Upselling: Your Key to Growth
When customers walk into your store, they probably know what they want and how much they’re willing to spend. The internet has empowered consumers to easily compare products, read reviews, and even negotiate prices. According to a Pew survey, 65% of online shoppers would buy in-store if offered the best price.[i]
How can you boost sales in a highly competitive market? Start upselling!
Upselling is a sales strategy intended to increase revenue by helping customers obtain more benefits by selecting a higher-price product. For example, after talking with a customer looking for a single-size mattress, you find out that he lives in a 1-bedroom apartment, his current couch is small and worn-out, and he needs a mattress to accommodate his son a couple of nights a week. For a few hundred more dollars, you help him find a sofa-bed. You solved his need for an extra bed, replaced his old sofa, AND made a bigger sale.
Upselling requires a solid business structure and continuous improvement. Following these steps will help you succeed.
Become an Expert in Your FieldWhile customers might have access to product information online, only you have qualified knowledge developed over years of experience working in the industry. Take advantage of it! Stay up to date with specialized product training from your vendors. Customers will feel more comfortable trusting in your expert suggestions, increasing your chances of larger purchases and higher revenues.
Know Your CustomersYour clients’ age, gender, ethnicity, education, health, marital status, employment, and income level can all give a clearer idea of their needs and expectations. A customer relationship management software, or CRM, can help collect data about them. Learn more about CRM systems in this Inc.com article. Social media is also a great and inexpensive resource. Use this information to deliver personalized offers with the products your customers need at the price ranges they’re expecting. According to Small Biz Trends, 62% of shoppers expect customized discounts or offers based on past purchases.[ii] Excel at Customer ServiceRemember, you’re in the business of helping people find what they need. Make shopping as easy, accessible, and friendly as possible, from their interaction with the sales consultant to the paying process, and throughout the post-purchase service. Focus on improving their whole experience! This will help increase your chances of repeat business or bigger purchases. According to CEB Research, 94% of customers who had a smooth experience will buy again from the same company.[iii]

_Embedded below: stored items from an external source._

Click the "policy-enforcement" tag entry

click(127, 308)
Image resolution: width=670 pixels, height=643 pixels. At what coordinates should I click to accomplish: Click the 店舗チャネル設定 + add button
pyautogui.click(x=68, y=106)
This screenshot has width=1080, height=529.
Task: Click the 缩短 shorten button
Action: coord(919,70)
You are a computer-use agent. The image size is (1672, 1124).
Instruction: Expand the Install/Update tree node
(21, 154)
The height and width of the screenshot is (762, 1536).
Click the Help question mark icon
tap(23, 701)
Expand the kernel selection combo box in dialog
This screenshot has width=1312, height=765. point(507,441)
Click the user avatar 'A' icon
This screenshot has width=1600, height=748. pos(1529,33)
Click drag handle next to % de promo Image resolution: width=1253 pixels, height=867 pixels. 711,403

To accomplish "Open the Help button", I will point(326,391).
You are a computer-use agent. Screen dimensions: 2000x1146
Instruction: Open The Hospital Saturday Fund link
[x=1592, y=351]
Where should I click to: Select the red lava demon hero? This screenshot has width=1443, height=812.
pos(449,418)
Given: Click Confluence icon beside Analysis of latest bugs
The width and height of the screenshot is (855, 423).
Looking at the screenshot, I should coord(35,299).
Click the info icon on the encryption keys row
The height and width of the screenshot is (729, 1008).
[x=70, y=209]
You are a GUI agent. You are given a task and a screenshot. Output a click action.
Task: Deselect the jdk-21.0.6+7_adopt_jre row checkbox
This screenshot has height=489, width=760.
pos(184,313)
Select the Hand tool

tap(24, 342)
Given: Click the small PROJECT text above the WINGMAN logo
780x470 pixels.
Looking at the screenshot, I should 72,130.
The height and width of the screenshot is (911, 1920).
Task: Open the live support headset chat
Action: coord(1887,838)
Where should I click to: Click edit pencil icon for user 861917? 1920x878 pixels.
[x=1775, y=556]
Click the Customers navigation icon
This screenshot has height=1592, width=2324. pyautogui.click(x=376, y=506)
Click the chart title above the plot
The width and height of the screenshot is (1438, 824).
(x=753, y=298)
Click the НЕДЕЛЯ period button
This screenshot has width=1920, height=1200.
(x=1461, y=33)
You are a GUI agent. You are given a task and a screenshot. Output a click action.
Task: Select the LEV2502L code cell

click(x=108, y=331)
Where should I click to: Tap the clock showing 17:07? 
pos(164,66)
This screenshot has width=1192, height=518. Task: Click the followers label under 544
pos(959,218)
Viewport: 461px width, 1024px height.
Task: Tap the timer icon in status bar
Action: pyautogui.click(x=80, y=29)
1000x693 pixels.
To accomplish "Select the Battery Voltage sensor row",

But be careful! Not every customer is an upselling prospect. Actively listening to your customer to find the answers to the following questions will help you detect a genuine opportunity.
Is there a way to improve the current offer?
Can the customer afford a more expensive offer?
What specific benefits will he gain?
If the answer to the first two questions is yes and the benefits are clear for the customer, you’re on the right track. Here are some upselling techniques and examples to try in your store.
The Rule of Three. This technique presents customers three available options upfront: the basic, the upgrade, and the dream. Start explaining the features of the dream product all the way to the basic. This is a practical way to address a customer when he has an open budget.
The +25% Upgrade. After showing the customer the product he originally asked for, introduce him to an upgraded version. Experts suggest that this upgrade should not cost over 25% more than the original request. Let’s say he wants the basic 2-door fridge for $1,000. You offer him the next model for $1,225 that includes a water and ice dispenser.
Reward Upgrades. Convince the customer by adding value such as free shipping, maintenance, or personalized features to a higher-price model.
Take Away the Risk. Maybe customers need some time to try out the higher-end model. Offer a testing period, after which they can return the product if it doesn’t fit their expectations.
Time-Sensitive Offers. Holiday sales can help bring in customers, and once they’re in the store, you can upsell a high-end model with a special discount. Only today: get the high-end model for the price of the midsize!
Merchandising. Arrange your store floor so customers can see their options next to each other. This goes hand in hand with the Rule of Three. When customers can see the difference between products, it’s easier to convince them to spend a bit more for a higher value product.
COVID-19 might have changed in-store buying, but when making big purchases like appliances, mattresses, or furniture, customers still need to touch, see, and even try products in person to decide. In-store experiences have unique advantages over online shopping – personalized service and the opportunity to develop stronger customer relationships. Use them wisely!